The experiment showed that shorter sequences resulted in lower performance, whereas longer sequences improved performance. This is because previously purchased items provide meaningful information to learn about user purchase patterns. However, overly long sequences may include outdated or irrelevant items that introduce noise. The proposed model alleviates this issue by applying a self-attention mechanism that assigns varying degrees of importance to each item in a sequence. This allows the model to appropriately reflect relevant information from long sequences, thereby enhancing performance.

The model also employs multi-head attention and an FFN to capture complex patterns in item sequences. These components enable learning through both linear and nonlinear operations, allowing the model to estimate purchase behavior more effectively. However, an excessively deep architecture can lead to overfitting, whereas insufficient depth may hinder learning. Therefore, it is necessary to optimize the number of multi-head attention and FFN layers. To identify the optimal configuration, an experiment was conducted to compare the recommendation performance across different layer depths.

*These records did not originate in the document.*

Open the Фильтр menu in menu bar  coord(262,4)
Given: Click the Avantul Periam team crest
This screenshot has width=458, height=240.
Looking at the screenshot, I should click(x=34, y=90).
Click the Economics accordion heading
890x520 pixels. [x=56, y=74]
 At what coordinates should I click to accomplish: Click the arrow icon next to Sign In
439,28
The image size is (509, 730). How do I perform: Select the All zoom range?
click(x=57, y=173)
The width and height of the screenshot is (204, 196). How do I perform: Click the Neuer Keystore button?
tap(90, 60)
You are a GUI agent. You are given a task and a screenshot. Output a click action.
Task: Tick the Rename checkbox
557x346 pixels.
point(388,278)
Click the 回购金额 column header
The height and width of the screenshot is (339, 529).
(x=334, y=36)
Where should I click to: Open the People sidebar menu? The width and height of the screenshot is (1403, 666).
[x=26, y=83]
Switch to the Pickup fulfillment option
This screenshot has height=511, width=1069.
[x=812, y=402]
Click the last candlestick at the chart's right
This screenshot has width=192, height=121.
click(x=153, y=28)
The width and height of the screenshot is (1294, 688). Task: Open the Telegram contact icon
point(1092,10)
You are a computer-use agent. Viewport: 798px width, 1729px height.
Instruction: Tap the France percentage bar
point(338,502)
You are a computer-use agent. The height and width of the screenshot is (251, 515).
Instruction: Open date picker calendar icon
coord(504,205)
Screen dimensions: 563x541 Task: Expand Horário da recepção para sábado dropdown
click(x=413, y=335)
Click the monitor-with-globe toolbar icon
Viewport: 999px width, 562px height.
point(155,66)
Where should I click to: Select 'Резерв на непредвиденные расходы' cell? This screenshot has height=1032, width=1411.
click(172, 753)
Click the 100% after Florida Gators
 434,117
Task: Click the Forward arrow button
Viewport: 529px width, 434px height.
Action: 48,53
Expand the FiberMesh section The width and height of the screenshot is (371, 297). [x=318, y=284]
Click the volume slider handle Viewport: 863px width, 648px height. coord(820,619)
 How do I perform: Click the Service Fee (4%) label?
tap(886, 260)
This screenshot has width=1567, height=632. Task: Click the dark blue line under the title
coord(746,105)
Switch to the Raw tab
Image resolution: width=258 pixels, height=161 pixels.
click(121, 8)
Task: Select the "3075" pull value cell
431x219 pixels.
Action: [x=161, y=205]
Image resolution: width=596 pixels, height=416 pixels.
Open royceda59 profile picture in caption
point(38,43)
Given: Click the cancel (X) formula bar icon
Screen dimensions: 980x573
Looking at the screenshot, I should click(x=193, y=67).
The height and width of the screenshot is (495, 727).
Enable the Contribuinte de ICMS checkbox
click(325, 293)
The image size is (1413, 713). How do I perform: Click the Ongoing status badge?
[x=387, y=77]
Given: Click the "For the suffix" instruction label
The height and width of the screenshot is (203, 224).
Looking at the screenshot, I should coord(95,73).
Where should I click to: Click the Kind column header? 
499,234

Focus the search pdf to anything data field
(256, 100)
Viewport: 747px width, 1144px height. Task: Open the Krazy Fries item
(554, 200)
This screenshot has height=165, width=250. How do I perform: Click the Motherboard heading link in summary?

The results shown in Table 6 indicate that using one or two layers yields the best performance. Because the proposed model simultaneously processes diverse item features, excessive computation can easily lead to overfitting. When three or more layers were applied, the performance gradually declined, indicating that deeper architectures may negatively impact model generalization.

Table 6. Effect of number of multi-head attention and feed-forward network layers on recommendation performance.

The Number of Layers	HR@10	NDCG@10
1	0.7878	0.5665
2	0.7894	0.5621
3	0.7838	0.5535
4	0.7810	0.5446

7. Conclusions and Future Works

The scale of the e-commerce industry and the number of users and items continue to grow, making it increasingly difficult to estimate user purchase patterns. Item textual information can assist in capturing these patterns and enhancing the learning process in recommendation systems. However, many sequential recommendation studies have focused primarily on developing models that learn item sequences using NLP methodologies, often without incorporating rich item-related content. To address this limitation, this study proposes ITS-Rec, a model that utilizes various types of textual information to reflect detailed item characteristics and user purchasing motivations. By integrating this information into item representations, the proposed model achieved superior performance compared to various baseline models. The experimental results demonstrate the effectiveness of incorporating textual information into sequential recommendation tasks. This study provides meaningful insights into how such information can be used to improve recommendation accuracy in a rapidly growing e-commerce environment.

Several directions for future research are suggested based on the limitations of this study. First, this study was conducted using only the Amazon Movies and TV dataset, which may have led to domain-specific bias. Because product categories differ in review content, user behavior, and metadata, results from a single domain may not generalize well. Future work should evaluate the model using additional datasets to assess its robustness across different domains. Second, future studies should explore the integration of the proposed approach into more advanced sequential recommendation models. The ITS-Rec model is based on SASRec, which uses a self-attention mechanism. Recently, more sophisticated models, such as Bert4Rec and GNN-based recommender systems, have been introduced. Investigating whether item textual information can also enhance the performance of these state-of-the-art models would be a valuable next step. Third, it is necessary to consider additional types of item-related information beyond the text, such as images, prices, and vendor details. While this study focused on textual information to construct item representations, other modalities, such as visual data, can provide further complementary information. Many multimodal recommendation studies have demonstrated the benefits of combining diverse data types. Therefore, future studies could enhance the ITS-Rec model by integrating multiple modalities to represent items more comprehensively.